Stored data
____________

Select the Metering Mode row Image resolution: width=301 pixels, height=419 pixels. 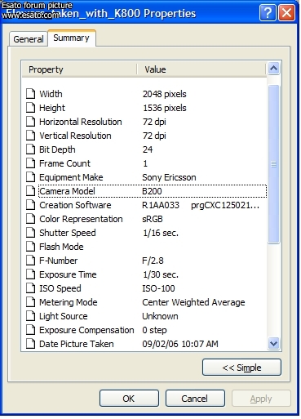(x=144, y=302)

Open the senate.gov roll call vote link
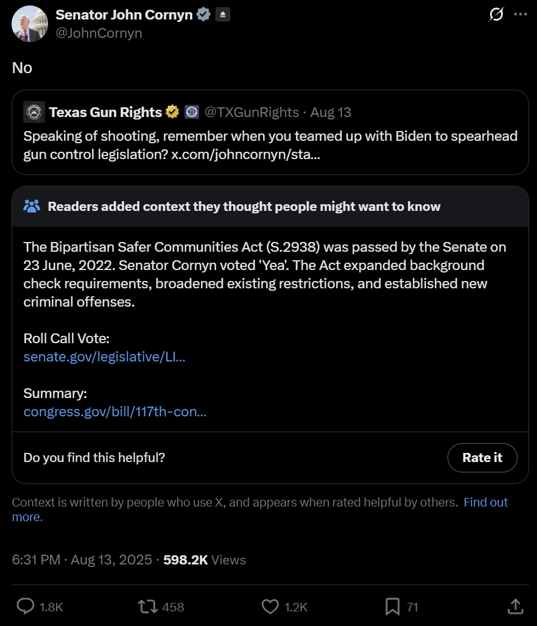pyautogui.click(x=105, y=357)
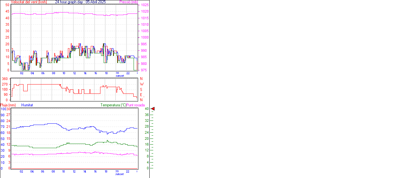Viewport: 412px width, 178px height.
Task: Click the blue 'Humitat' label
Action: pyautogui.click(x=27, y=105)
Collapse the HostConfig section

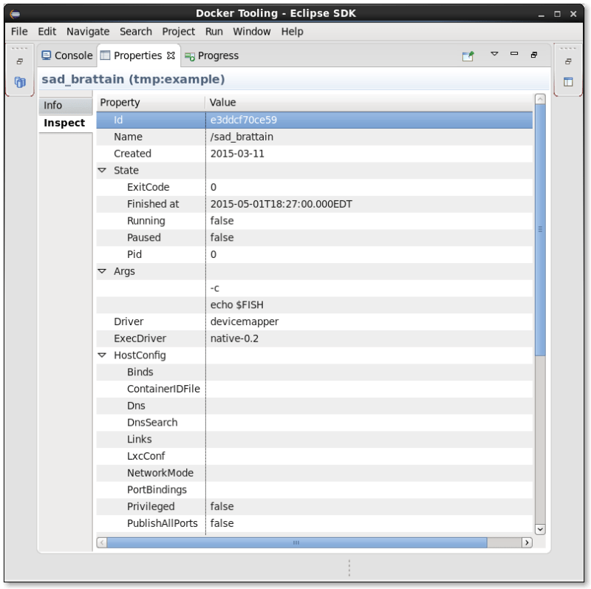[102, 355]
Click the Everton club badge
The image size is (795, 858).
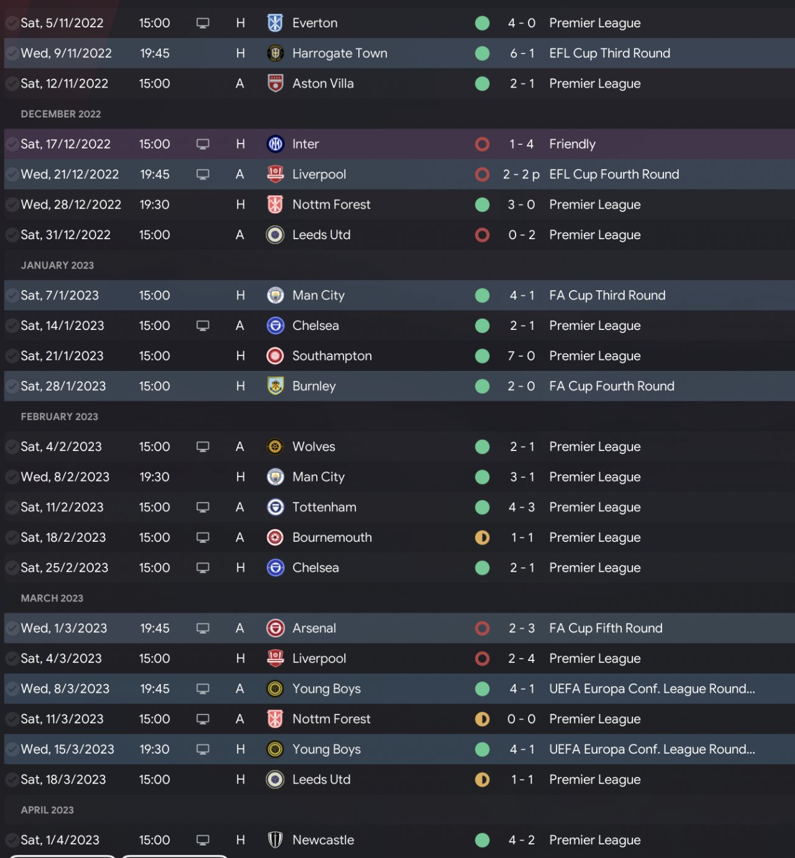point(275,23)
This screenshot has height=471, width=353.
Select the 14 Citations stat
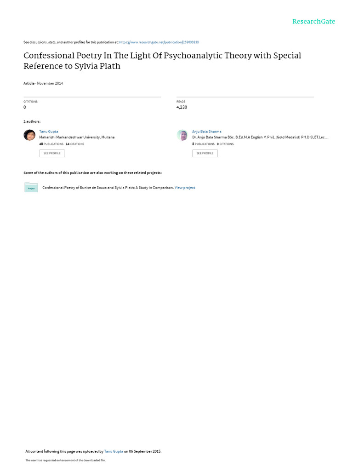[x=75, y=144]
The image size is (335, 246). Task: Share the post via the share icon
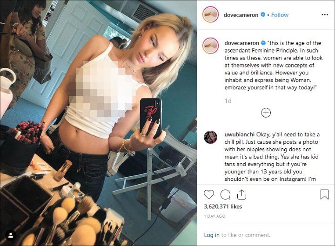tap(241, 194)
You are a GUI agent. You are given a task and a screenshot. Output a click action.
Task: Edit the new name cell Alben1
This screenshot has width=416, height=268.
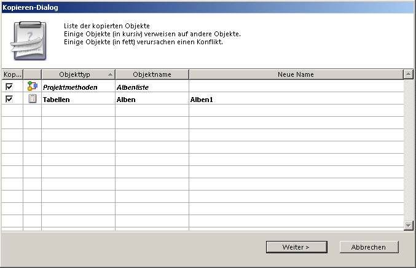coord(296,99)
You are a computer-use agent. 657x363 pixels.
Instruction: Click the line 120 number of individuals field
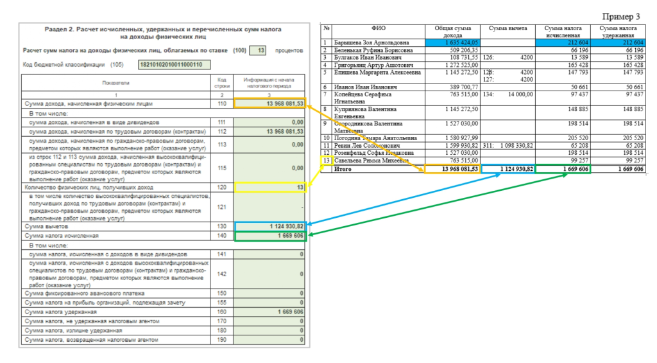coord(269,187)
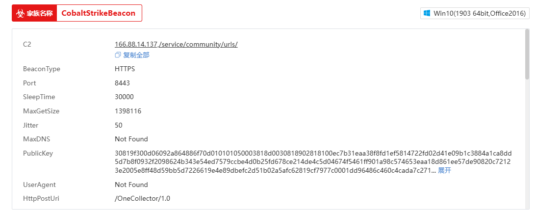
Task: Click the HttpPostUri value /OneCollector/1.0
Action: pyautogui.click(x=142, y=198)
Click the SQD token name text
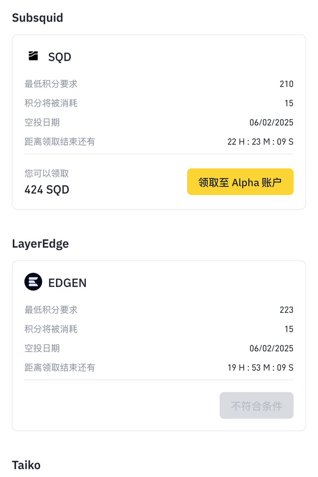Image resolution: width=318 pixels, height=477 pixels. pyautogui.click(x=60, y=57)
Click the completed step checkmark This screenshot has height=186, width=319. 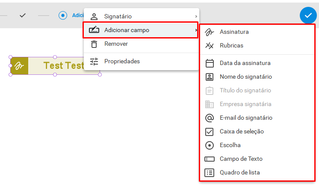23,15
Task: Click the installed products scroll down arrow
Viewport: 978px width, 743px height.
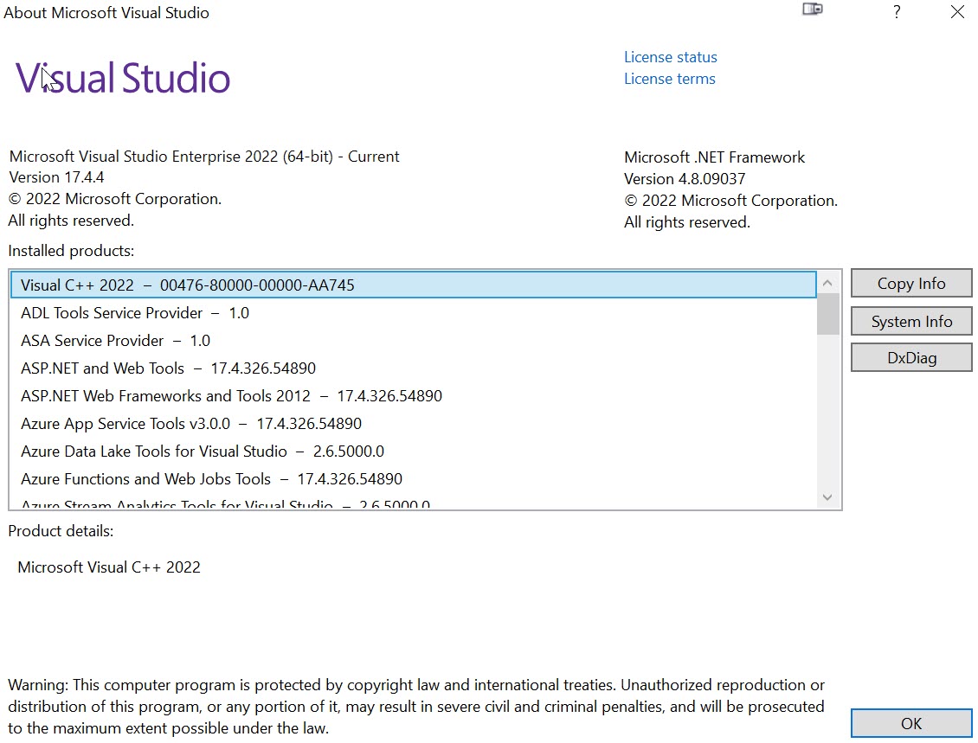Action: pyautogui.click(x=827, y=497)
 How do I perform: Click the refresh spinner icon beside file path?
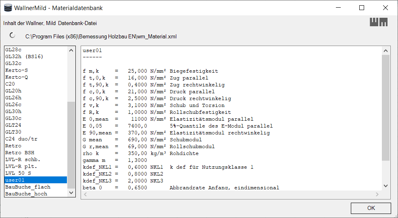pyautogui.click(x=12, y=35)
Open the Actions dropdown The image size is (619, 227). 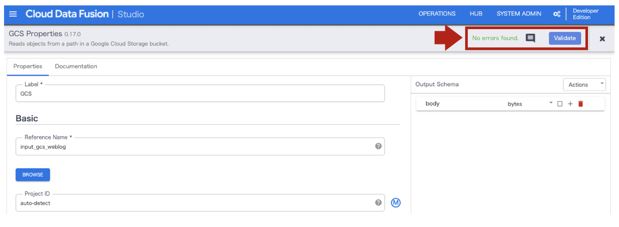pyautogui.click(x=584, y=84)

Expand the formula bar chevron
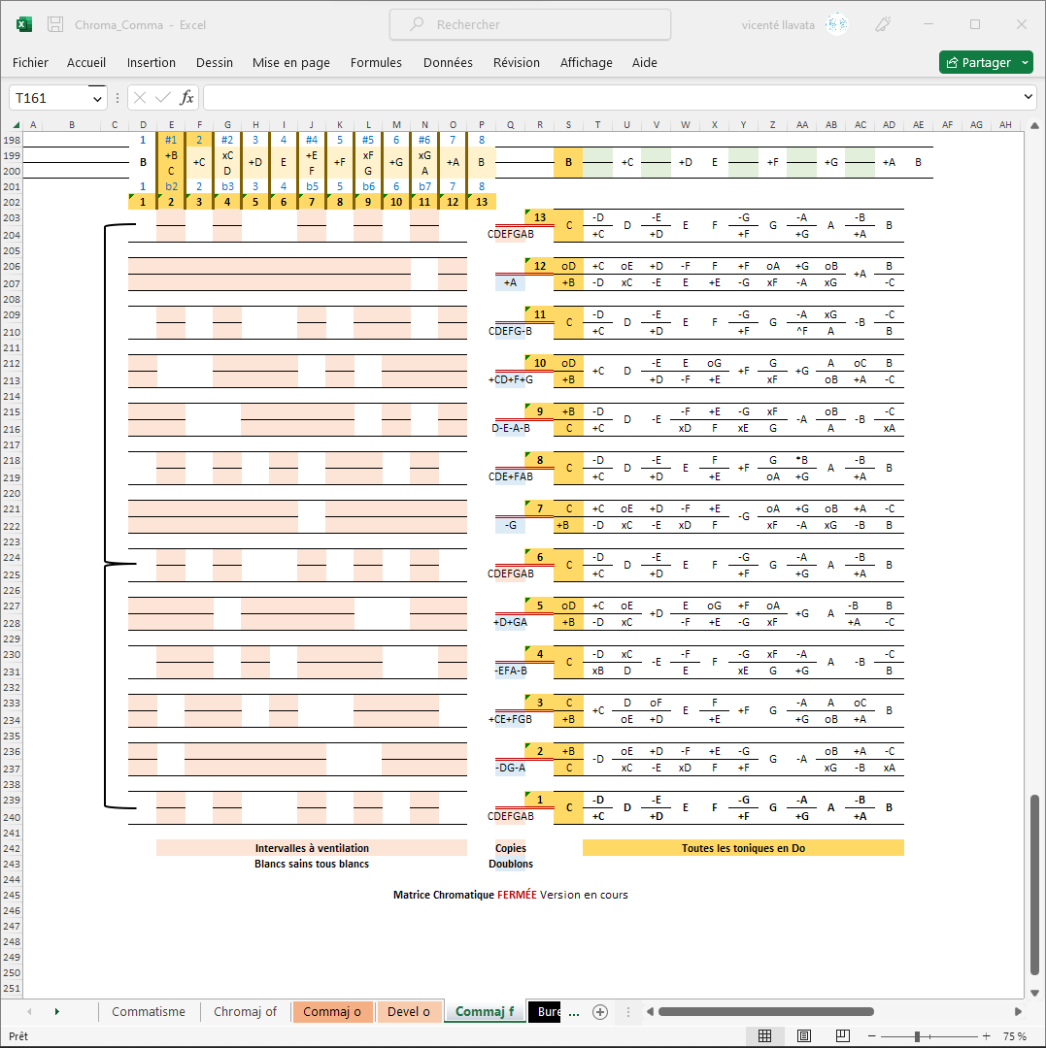click(x=1029, y=98)
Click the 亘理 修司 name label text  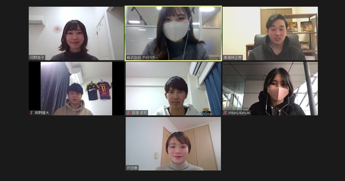(x=139, y=113)
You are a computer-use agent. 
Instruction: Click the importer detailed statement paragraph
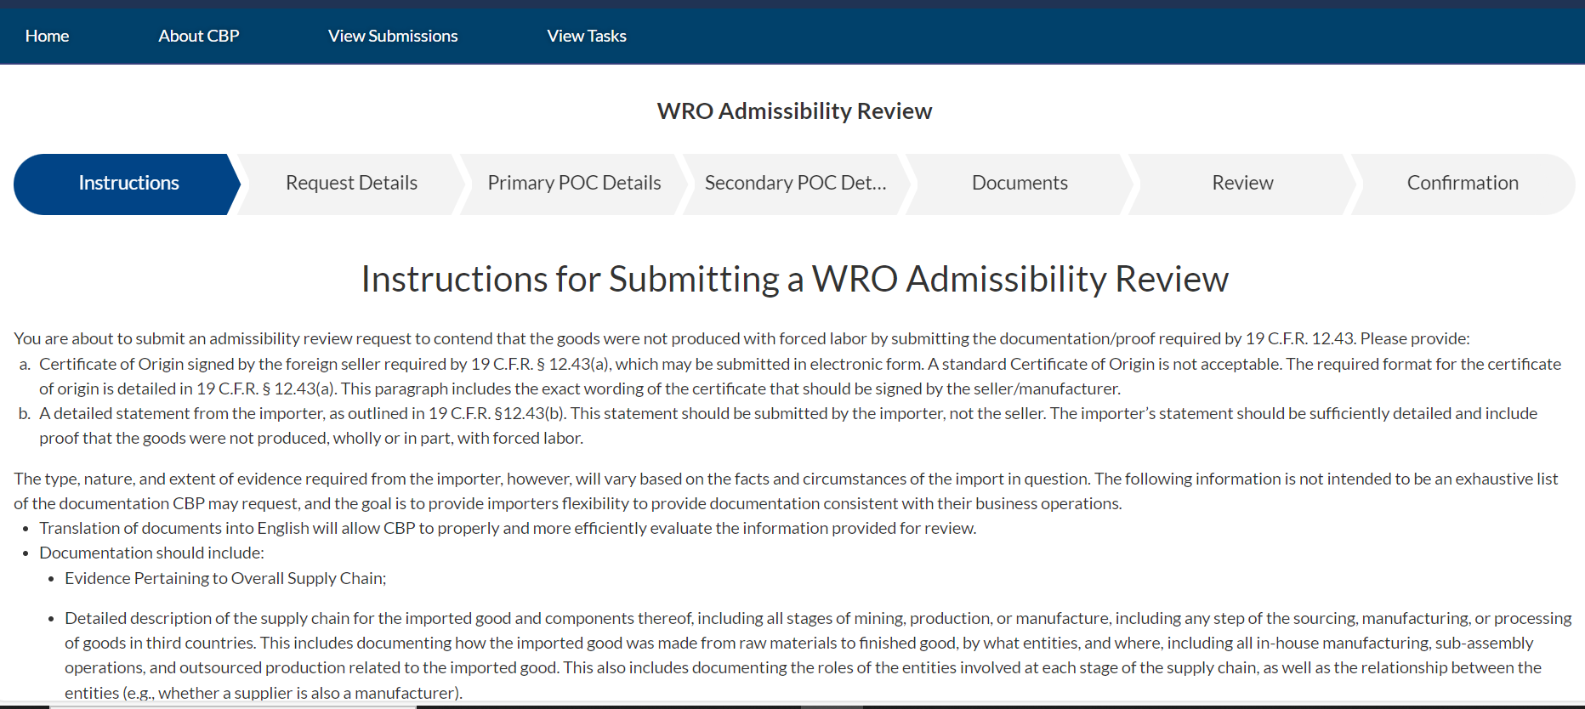coord(787,425)
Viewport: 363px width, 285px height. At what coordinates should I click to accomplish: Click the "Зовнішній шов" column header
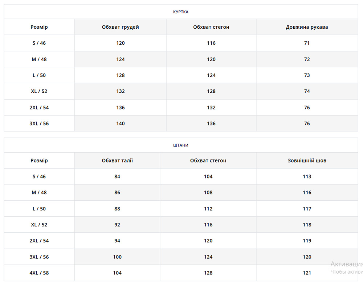tap(307, 160)
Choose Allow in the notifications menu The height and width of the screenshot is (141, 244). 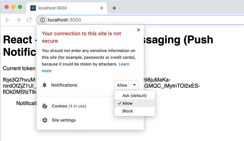(x=128, y=103)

____________

*YOUR INSTRUCTIONS*:
Show all of the lines above in which "agent" is present.

*SOLVED EXERCISE*:
You are a GUI agent. You are given a task and a screenshot. Output a click action.
You are a computer-use agent. 657x363 pixels.
You are a computer-use agent. 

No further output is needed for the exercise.